A Quick Walk-through
of Relational Database

Chong-ho (Alex) Yu, Ph.D., MCSE, CNE
& Barnaby Wasson

This write-up is a quick walk-through of building a relational database using FileMaker Pro. It is composed of two parts: the conceptual section and the procedural section. If you cannot fully understand the concepts, go ahead and walk through the procedure as doing is an effective way of learning.

Conceptual

Why relational?
In the past, data were stored as flat files, which meant there was no partition of data. For example, if you have a system storing student information, the database may contain 400 fields, including name, address, phone, GPA, enrolled classes, financial aid info...etc for each individual record. This approach is impractical and inefficient.

First, the system designer must foresee every possible bit of information to be used and incorporate all of them into one giant database. Second, there will be many duplications of data. If a student enrolls for six semester, he will have six records. All information about him across all these records are the same except the enrollment information. Not only does the giant database file wastes a lot of disk space, but also slows down all data processing.

Relational databbase systems (RDBS) remediate the preceding shortcomings. The idea of RDBS is very simple: Partition databases at the design stage and join them by forming relationships. There is no need to predict every future need for new database can be created and join the existing system later.

ER/ Diagram

Since paritioning requires careful planning, you should draw an Entity/Relationship diagram (ERD) to visualize the file structure. You can draw the diagram using penicl and paper or any charting software program.

Let's use a new example to explain partitioning further. You want to build a database to keep track of project progress in your school. You want to include the project's info, the principal investigator's info, as well as the project sponsor's info. Before you create all these fields into the project database, think about how many redundant data the file will have. The same person may be in charge of more than one project and the same organization may also sponsor several projects.

Therefore, it is wiser to "divide and conquer." Investigator's info and sponsor's info should be kept as two separate entities. In order to make their data usable in the project database, unique keys should be defined so that meaningful relationships among the three entities can be established.

In this example, Investigator ID and Sponsor ID are used as unique keys in the investigator and sponsor databases, respectively. In the project database, these ID are not unique because as mentioned before, the same investigator may participate in many activities and the same sponsor may also support several projects. Thus, another unique key, Project ID, is created for the project database.

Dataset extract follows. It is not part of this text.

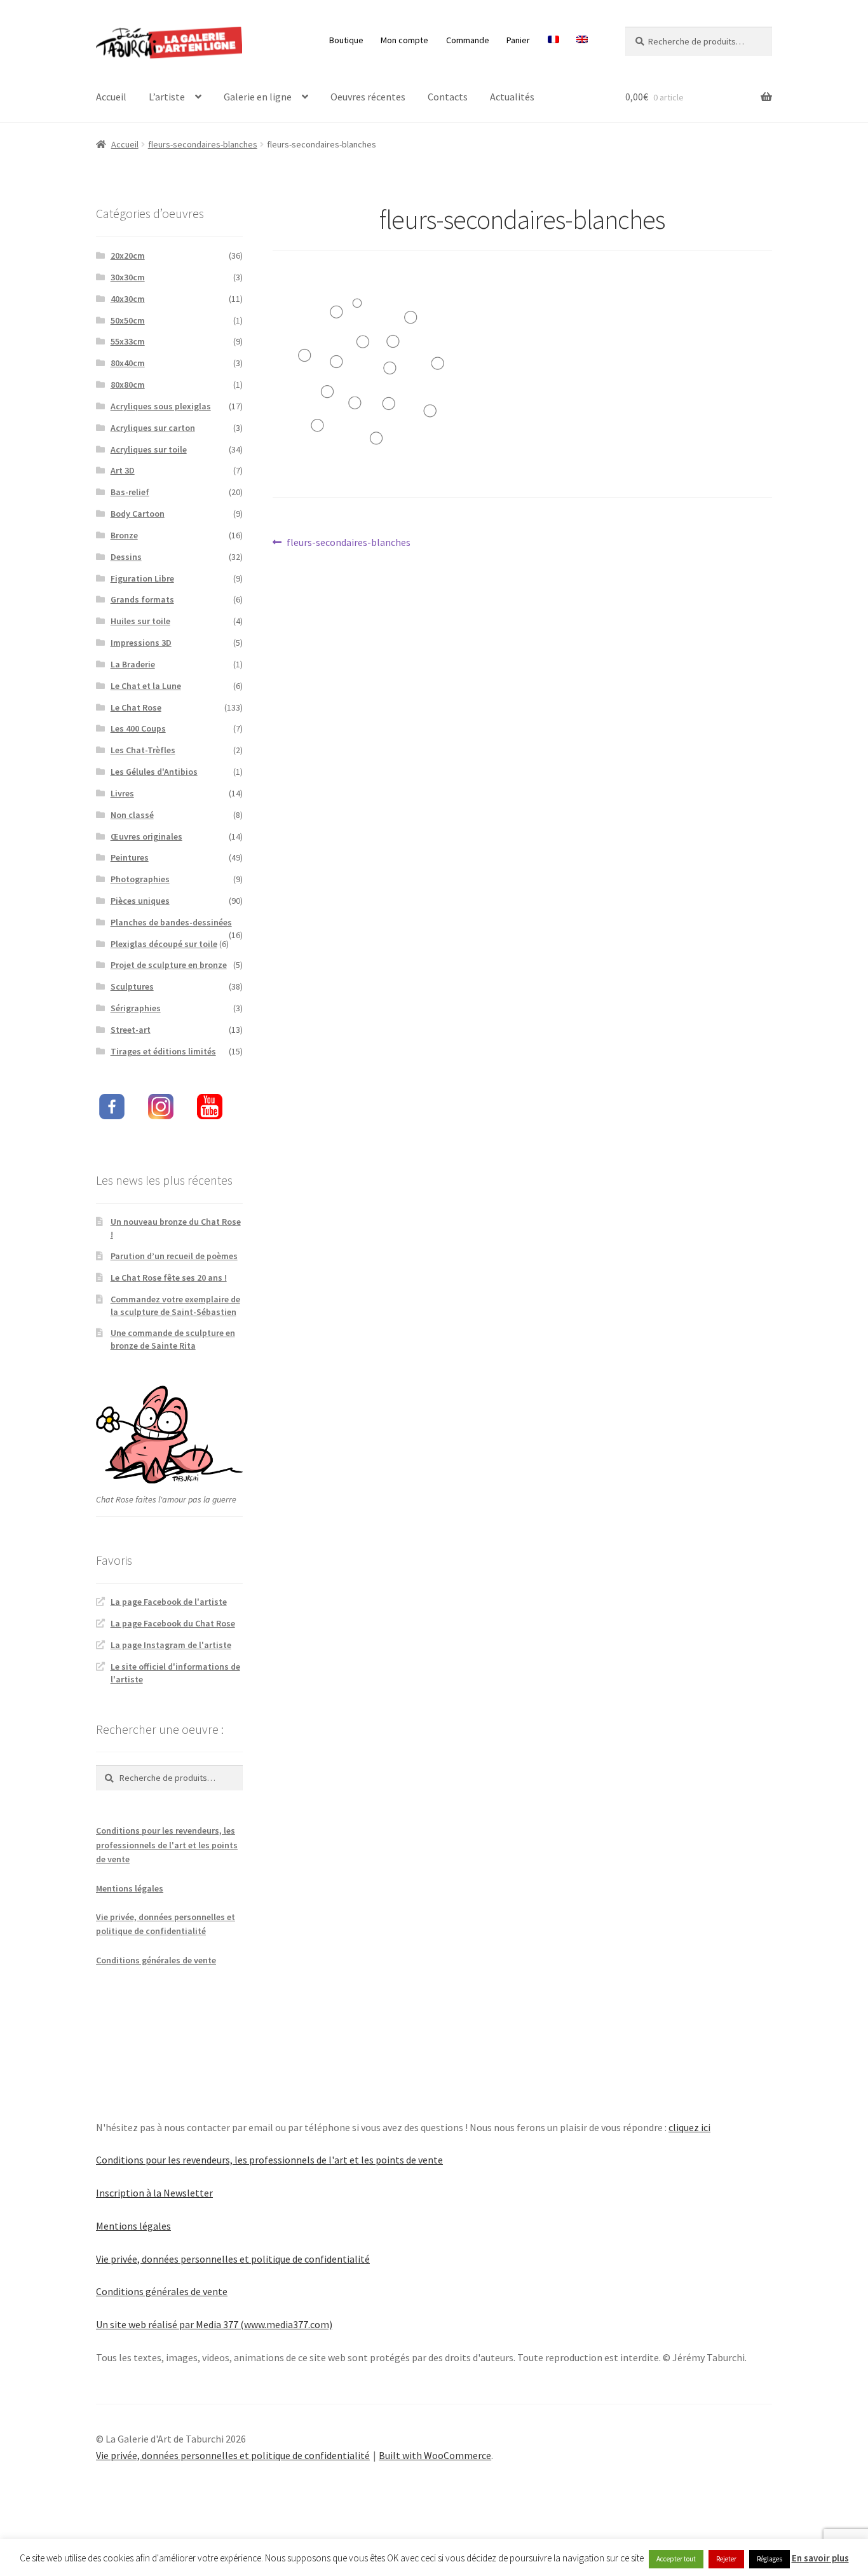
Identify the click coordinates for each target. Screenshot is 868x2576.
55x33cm (128, 341)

The process of removing data redundancy by creating separate entities and creating unique keys for establishing relationships is called normalization.

Types of relationship

There are three types of relationships in RDBS: One-to-one, one-to-many, and many-to-many. When every record in File A matches only one record in File B, this is called one-to-one relationship. When every record in File A may match one or many records in File B, this is called one-to-many relationship. When multiple records in File A have relationships with multiple records in File B, it is called many-to-many relationship. Many-to-many relationship is too complicated and should not be avoided. These relationships are further elaborated with the following metaphors:

A one-to-one relationship might be better explained with an example of couple. Consider a legal marriage. A woman could be married to no one or a single man. A man could be married to no one or a single woman. Either way, when they are married it is to one and only one other person of the opposite sex.

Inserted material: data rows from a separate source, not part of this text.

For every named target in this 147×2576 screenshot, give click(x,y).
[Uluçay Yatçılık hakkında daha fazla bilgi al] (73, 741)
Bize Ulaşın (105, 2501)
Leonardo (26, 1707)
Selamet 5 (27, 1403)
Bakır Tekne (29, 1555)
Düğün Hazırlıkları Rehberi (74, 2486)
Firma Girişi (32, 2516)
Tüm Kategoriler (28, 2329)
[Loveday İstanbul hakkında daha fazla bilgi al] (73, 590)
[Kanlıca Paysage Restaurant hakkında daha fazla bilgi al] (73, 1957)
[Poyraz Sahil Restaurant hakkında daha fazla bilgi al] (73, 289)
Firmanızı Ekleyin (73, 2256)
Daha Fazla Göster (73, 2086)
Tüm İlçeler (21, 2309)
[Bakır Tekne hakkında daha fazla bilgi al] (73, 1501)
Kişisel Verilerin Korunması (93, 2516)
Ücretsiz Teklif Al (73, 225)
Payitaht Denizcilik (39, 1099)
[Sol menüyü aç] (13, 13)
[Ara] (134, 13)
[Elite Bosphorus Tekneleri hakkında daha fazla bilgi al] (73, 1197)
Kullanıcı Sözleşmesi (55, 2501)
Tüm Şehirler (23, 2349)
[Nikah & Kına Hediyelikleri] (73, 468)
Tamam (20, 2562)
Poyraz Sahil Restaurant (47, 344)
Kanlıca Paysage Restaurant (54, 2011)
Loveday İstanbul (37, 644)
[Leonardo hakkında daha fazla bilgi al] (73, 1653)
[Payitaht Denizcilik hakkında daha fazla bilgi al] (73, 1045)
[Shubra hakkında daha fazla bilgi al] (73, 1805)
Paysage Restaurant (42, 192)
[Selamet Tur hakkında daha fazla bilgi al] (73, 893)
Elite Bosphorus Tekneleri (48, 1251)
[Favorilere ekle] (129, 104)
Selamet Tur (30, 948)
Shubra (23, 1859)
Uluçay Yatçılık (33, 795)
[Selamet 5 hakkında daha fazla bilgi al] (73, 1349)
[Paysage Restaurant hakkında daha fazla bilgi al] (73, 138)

A one-to-many relationship could also be better explained with an example. Consider traditional fatherhood. A father may have no kids, one kid or many kids but each of these kids will only have him as their father.

A many-to-many relationship could also benefit from the use of an example. Consider the lending history of library books. A person can borrow from the library no books, one book or many books in their life time. A book can be lent out to no persons, one person or many persons in its lifetime.

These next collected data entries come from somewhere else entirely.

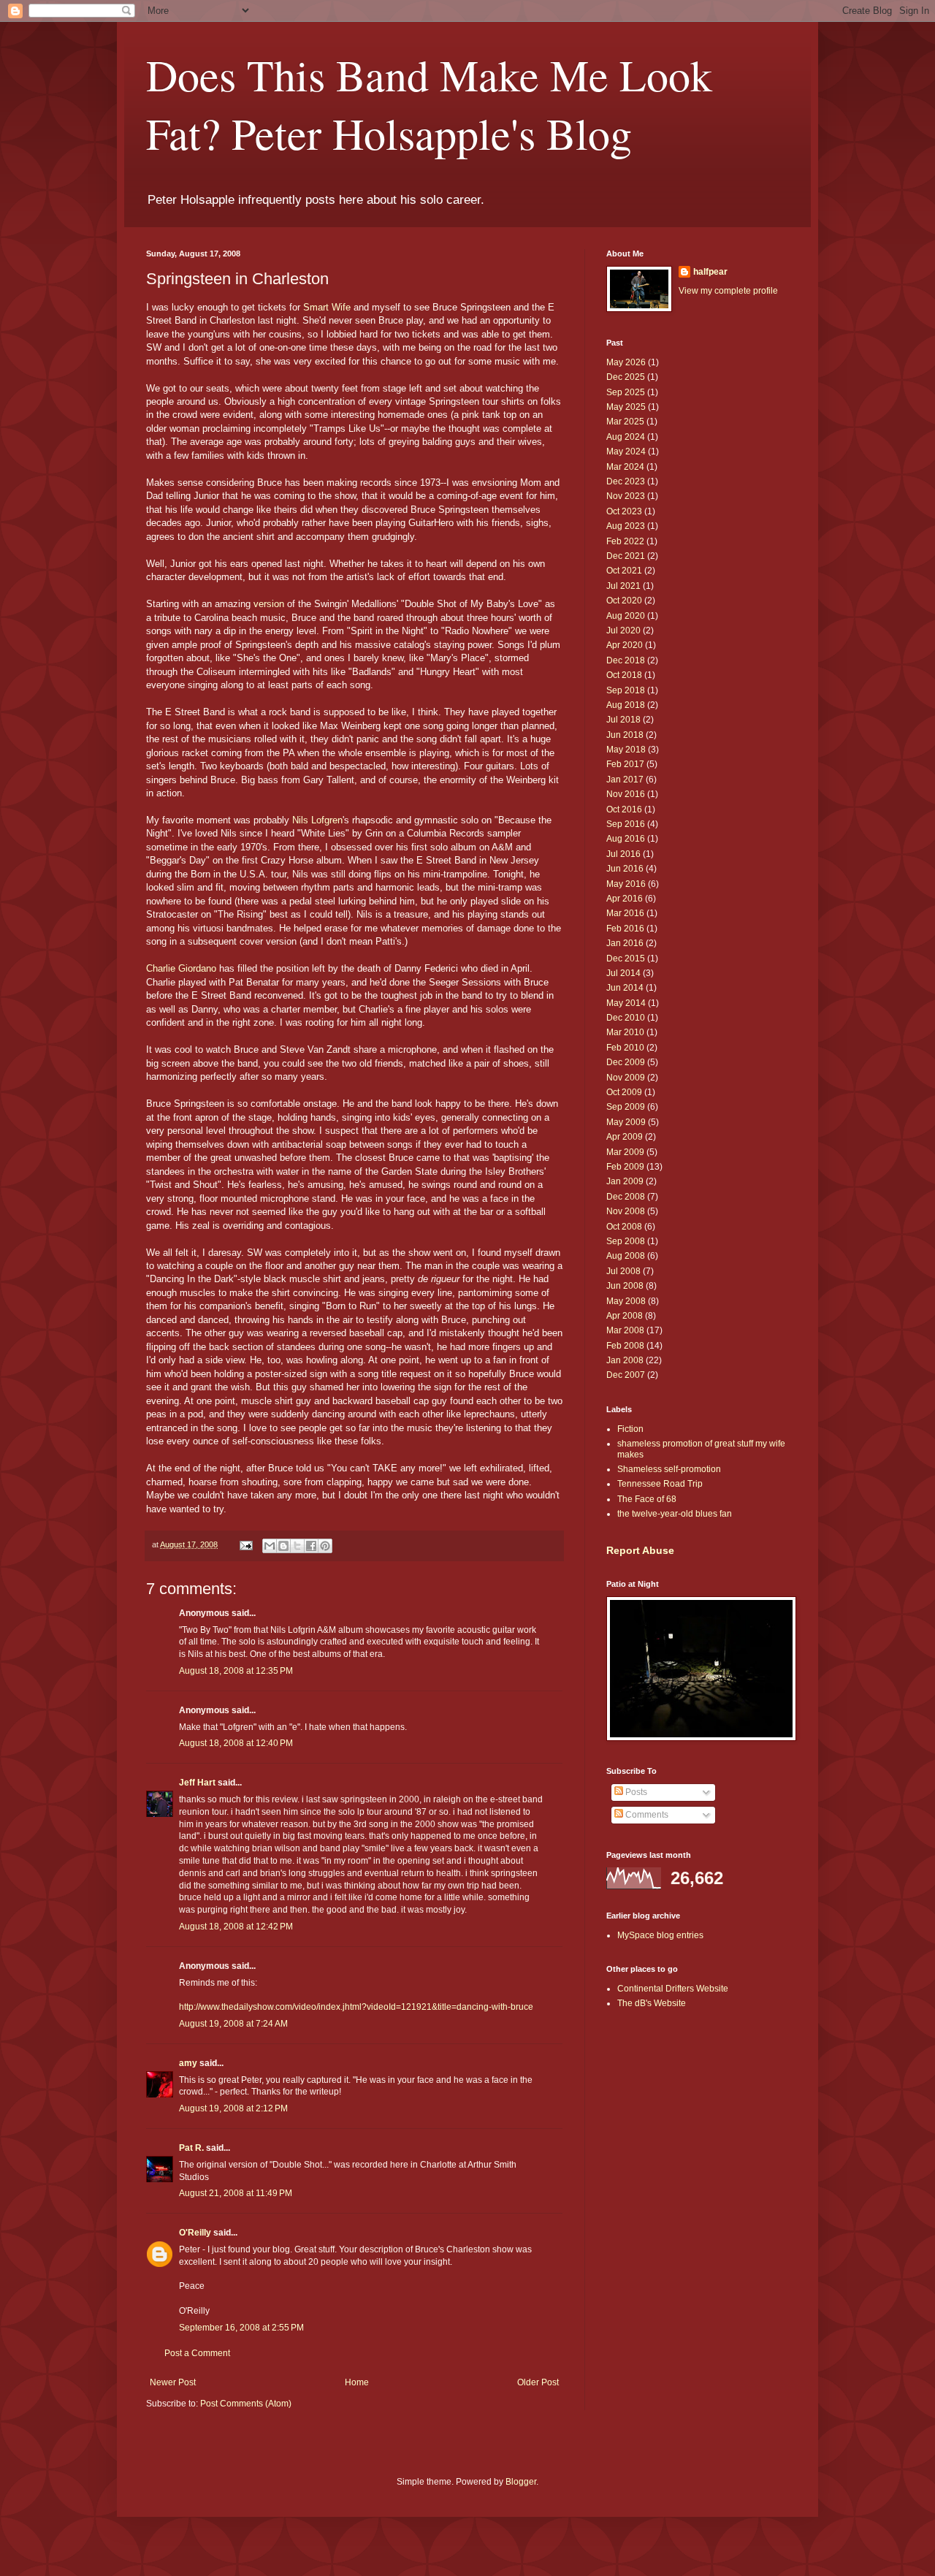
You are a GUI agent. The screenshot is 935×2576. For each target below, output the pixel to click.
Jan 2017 (625, 779)
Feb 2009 (625, 1167)
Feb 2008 (625, 1346)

A one-to-one relationship are usually rare. Most of the time when you think you have a one-to-one relationship, you actually have a one-to-many relationship where the many is currently one. One-to-many relationships are as common as Many-to-many relationships and avoid many of the problems associated with the many-to-many relationship.

RDBS were not designed to work with many-to-many relationships due to their indefinable relationship nature. When you come across a relationship of this type, you need to develop a new relational database, a composite entity, between the many-to-many entities that maintains a one-to-many relationship to each of them. Again, RDBS were designed to work with one-to-one and one-to-many relationships, not many-to-many.

In the preceding example, investigator-to-project and sponsor-to-project are both one-to-many relationships.

Procedures

Now let's put theory into practice. First, create the Investigator database and define new fields as shown below.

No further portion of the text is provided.